Our investment mantra remains: inflation down > rates down > USD down = non US equity and Commodities up.  Here’s Fintwit: “At 44%, the percentage of stocks that are overbought in the S&P 500 $SPX is at its highest level on record. The only other readings above 40% were in June 2003 and June 2020. It's not bearish...both times mkts were just starting to break out”. Pullbacks are to be expected; it's not about whether we make new highs, it's about whether the pullback, which will happen at some point, makes a higher low; we expect so given all that cash on the sidelines.

 

Thus, those fortunate to be already exposed to much of this scenario, those such as TPW model portfolio clients, should now look to the commodity space for the next up leg. We have been & remain OW Commodities across the complex from energy (fossil to renewable and on to uranium) to miners both precious and industrial as well as to the Ag space.

 

We note indicators like the historic unwind of net speculative positions in oil or recent Dallas Fed surveys suggesting under $70 WTI and US driller break even levels start to be hit or  COP28’s historic pledge by roughly 20 countries to triple nuclear capacity by 2050 or the numerous 2024 copper production cuts noted by StoneX  or hedge funds with their largest short corn position in years even with corn down roughly 50% over the past 18 months.

 

Here's StoneX on oil positioning: “Hedge funds reduced net length and speculative length in WTI is now near its 3-year historical net length low (3rd percentile). Speculative positioning could go further to the downside, however, there is a lot more dry powder if prices get moving upward.” We like that.

 

Our EM equity exposure is as aggressive as it has been in years with equity positions across the Tri Polar World given our view that certain EM countries will be the big winners from the regionalization of supply chains, countries like Mexico, Poland etc.
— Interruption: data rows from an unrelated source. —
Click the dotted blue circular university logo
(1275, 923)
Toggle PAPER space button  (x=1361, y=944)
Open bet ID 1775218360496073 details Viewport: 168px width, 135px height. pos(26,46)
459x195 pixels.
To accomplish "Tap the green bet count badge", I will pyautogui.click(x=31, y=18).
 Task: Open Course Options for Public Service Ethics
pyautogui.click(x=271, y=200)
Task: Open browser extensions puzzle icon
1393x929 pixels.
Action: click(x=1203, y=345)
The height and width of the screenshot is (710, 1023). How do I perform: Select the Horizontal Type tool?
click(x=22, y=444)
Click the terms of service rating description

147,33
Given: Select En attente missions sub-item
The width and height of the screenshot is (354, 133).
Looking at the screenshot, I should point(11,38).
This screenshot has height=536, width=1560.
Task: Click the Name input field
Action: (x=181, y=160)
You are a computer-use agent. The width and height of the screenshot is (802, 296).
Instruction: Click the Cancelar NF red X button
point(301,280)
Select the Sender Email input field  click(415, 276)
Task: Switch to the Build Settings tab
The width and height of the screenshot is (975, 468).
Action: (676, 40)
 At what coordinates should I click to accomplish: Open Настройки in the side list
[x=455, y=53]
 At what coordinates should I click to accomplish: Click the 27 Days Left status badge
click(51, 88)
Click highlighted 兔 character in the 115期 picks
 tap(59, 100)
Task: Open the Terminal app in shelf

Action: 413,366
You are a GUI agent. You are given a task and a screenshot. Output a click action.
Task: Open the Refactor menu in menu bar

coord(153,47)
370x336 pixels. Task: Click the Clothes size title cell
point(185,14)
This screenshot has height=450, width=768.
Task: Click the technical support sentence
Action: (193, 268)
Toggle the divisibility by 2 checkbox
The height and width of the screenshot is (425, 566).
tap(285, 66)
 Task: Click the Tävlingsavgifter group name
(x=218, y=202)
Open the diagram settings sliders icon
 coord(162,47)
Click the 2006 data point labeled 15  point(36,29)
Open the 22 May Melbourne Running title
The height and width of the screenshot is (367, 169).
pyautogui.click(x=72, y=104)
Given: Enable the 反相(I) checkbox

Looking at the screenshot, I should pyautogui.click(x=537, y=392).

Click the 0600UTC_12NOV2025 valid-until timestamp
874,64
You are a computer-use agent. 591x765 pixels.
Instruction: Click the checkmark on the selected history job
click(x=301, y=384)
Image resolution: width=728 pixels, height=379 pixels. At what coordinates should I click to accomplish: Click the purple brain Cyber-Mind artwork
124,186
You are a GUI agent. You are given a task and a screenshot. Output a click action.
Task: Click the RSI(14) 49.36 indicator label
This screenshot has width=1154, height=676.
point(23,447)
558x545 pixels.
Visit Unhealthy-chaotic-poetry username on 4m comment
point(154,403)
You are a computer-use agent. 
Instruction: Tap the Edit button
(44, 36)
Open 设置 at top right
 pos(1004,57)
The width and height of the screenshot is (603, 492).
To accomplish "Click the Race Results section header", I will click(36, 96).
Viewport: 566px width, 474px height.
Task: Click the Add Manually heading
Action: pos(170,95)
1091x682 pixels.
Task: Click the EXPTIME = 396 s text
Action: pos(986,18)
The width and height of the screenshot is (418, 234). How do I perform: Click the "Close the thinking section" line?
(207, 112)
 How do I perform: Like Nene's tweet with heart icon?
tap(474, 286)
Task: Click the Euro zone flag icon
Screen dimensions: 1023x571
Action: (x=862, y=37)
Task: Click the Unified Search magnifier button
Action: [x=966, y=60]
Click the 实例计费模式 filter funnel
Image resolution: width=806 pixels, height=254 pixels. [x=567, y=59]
Brazil offers exposure to both the rate story –  10 year nominal rates have fallen over 260 bps over the past year, the most of any major market while ST rates are forecast to fall another 300 or so bps in 2024 & the commodity story as a commodity powerhouse with roughly 36% of EWZ commodity related

 

Bottom line: Markets can get extended (SPX/VIX at record extreme)…machines don’t know how to sit on their hands & enjoy the ride but we do… so enjoy the ride… take some off when you want but this ride could go well into January with minimal interruption.